= Francis J. Ahern =

San Francisco Police Chief

Francis J. Ahern (1899–1958) was the San Francisco Police Chief from January 1956 to September 1958.

Appointed by mayor George Christopher's police commission, Ahern, with the rank of patrolman, was elevated to chief over every captain, lieutenant and sergeant on the force. Ahern's rank was deceptive, as he had been passed over for promotion time and time again because, it was said, he wouldn't go along with corrupt police leadership. He was actually head of both the homicide and rackets details with the title of Inspector, which was not a civil service title. He also spent time as an investigator for Estes Kefauver's anti-crime Kefauver hearings.

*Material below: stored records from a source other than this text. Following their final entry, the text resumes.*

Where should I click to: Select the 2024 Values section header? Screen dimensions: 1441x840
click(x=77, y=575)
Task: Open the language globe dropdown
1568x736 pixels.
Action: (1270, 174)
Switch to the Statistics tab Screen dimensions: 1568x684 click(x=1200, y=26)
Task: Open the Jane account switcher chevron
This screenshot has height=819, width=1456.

Christopher was intent on cleaning up the police force and had given an ultimatum to the previous mayor's chief, George Healy. After an embarrassing gambling raid by federal agents next door to the old Hall of Justice on Kearney Street of which Healy claimed no prior knowledge, the newly appointed police commission accepted Healy's resignation and Ahern was tapped for the top job.

Ahern's first move was to transfer every district captain; then he moved every twenty lieutenants to new assignments. Next, he transferred one hundred of the department's 200+ sergeants. Then he began the reform of the traffic bureau. Police were expected to close gambling and vice operations in their districts and the old excuse of not knowing was no longer accepted. At some point, Ahern's zealousness caused the mayor and the department some embarrassment when he tried to close down Bridge clubs. Mayor Christopher pulled him off of this effort.

In September 1958, Ahern died of a heart attack at a Baseball game at Seals Stadium. His funeral was held in the rotunda of City Hall. A half block alley on the north side of the San Francisco Hall of Justice that opens onto Sixth Street is named for Francis Ahern.